This means I’ll need a separate USB controller to pass through keyboard and mouse, right? I have one PCIe x1 slot available. Suggestions?

edit Some possibly useful links for people using Ubuntu 20.04 or Mint 20
https://mathiashueber.com/pci-passthrough-ubuntu-2004-virtual-machine/ (posted above by @jerrac)
https://heiko-sieger.info/running-windows-10-on-linux-using-kvm-with-vga-passthrough/

edit2 One of the guides above indicates that it’s not necessary to add the NVMe id to the VFIO script. Is there no performance benefit to doing so?

Well… I got as far as seeing ‘Press any key to boot from CD or DVD…’ from the Windows 10 2004 ISO, but it doesn’t respond to keypresses. Tried passing through the USB keyboard and mouse individually as well as passing through the entire xHCI USB controller. I have a second USB controller on the way. It’s the one recommended here.

edit Got the Windows installation running.
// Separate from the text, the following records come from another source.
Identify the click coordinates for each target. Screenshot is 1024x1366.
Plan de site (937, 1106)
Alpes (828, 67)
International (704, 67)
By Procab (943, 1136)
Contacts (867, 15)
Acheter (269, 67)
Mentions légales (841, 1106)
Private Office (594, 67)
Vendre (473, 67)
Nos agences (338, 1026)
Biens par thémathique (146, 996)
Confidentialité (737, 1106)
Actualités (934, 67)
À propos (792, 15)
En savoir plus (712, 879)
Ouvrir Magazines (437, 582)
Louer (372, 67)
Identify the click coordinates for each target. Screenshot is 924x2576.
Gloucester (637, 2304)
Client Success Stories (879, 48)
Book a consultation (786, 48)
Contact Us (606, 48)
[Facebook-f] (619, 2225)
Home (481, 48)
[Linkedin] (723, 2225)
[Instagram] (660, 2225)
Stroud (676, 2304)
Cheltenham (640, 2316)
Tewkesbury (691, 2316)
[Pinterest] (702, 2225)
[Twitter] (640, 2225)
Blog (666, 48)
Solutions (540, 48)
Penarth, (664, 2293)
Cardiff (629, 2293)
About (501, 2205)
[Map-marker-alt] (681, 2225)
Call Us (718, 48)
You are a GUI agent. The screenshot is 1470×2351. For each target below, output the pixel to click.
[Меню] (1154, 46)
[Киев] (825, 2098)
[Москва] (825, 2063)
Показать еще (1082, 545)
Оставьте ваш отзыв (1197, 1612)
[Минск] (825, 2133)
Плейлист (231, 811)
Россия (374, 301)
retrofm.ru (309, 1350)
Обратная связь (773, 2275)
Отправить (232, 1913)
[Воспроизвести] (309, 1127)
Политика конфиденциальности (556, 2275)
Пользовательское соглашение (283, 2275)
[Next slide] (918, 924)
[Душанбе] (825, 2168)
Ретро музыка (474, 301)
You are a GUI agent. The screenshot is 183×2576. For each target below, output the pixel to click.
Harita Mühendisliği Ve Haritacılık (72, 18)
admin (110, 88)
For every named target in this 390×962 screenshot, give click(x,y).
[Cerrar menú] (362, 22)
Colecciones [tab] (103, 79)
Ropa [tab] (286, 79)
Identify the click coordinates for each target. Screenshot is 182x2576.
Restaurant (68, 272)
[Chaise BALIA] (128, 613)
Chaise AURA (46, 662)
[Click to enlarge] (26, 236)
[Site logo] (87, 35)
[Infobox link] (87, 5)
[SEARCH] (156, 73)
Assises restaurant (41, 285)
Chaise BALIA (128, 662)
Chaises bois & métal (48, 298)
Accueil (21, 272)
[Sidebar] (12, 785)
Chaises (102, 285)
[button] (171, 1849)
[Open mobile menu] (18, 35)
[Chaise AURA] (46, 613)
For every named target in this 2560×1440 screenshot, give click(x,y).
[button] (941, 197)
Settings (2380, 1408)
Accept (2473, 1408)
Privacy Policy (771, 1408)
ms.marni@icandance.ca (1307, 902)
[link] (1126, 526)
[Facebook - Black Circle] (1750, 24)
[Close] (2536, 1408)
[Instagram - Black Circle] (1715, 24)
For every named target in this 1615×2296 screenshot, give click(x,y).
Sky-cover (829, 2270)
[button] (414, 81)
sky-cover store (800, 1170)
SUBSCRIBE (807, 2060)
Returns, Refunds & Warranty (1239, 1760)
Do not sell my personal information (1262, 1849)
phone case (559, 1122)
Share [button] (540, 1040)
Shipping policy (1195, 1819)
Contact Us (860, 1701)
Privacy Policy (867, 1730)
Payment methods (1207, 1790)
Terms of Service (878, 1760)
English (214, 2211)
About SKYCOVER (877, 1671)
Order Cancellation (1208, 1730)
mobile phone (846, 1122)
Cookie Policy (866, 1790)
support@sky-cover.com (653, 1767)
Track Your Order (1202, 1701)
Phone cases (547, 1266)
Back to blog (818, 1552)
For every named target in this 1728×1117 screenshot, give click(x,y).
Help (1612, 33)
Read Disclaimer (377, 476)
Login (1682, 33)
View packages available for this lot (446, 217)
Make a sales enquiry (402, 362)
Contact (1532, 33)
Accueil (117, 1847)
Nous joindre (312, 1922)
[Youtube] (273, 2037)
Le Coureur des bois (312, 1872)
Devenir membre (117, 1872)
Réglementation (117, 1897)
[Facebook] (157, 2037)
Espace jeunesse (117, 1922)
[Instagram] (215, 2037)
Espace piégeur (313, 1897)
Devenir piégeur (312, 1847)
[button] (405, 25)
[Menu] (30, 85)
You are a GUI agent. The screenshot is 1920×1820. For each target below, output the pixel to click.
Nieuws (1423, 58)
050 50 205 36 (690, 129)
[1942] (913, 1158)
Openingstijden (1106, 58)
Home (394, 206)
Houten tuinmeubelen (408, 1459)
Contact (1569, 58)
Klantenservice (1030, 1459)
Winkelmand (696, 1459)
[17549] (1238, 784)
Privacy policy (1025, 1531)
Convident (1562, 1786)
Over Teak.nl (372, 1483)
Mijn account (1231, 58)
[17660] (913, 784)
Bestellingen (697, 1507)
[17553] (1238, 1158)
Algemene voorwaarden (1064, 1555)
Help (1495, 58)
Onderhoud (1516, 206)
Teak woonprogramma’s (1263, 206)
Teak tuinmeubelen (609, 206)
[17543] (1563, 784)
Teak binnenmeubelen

I’m guessing that adding VirtIO Keyboard is what did the trick. I had just proceeded to the Looking Glass instructions since I knew I was going to want it eventually.

Trying to get Looking Glass working, but Windows 10 complains about the signature for the IVSHMEM driver.

edit Disabled Secure Boot after finding this post and I’m up and running.

1 Like

Passing a separate USB controller to the guest and using a USB switch to swap the USB DAC between the two seems like the easiest solution.

1 Like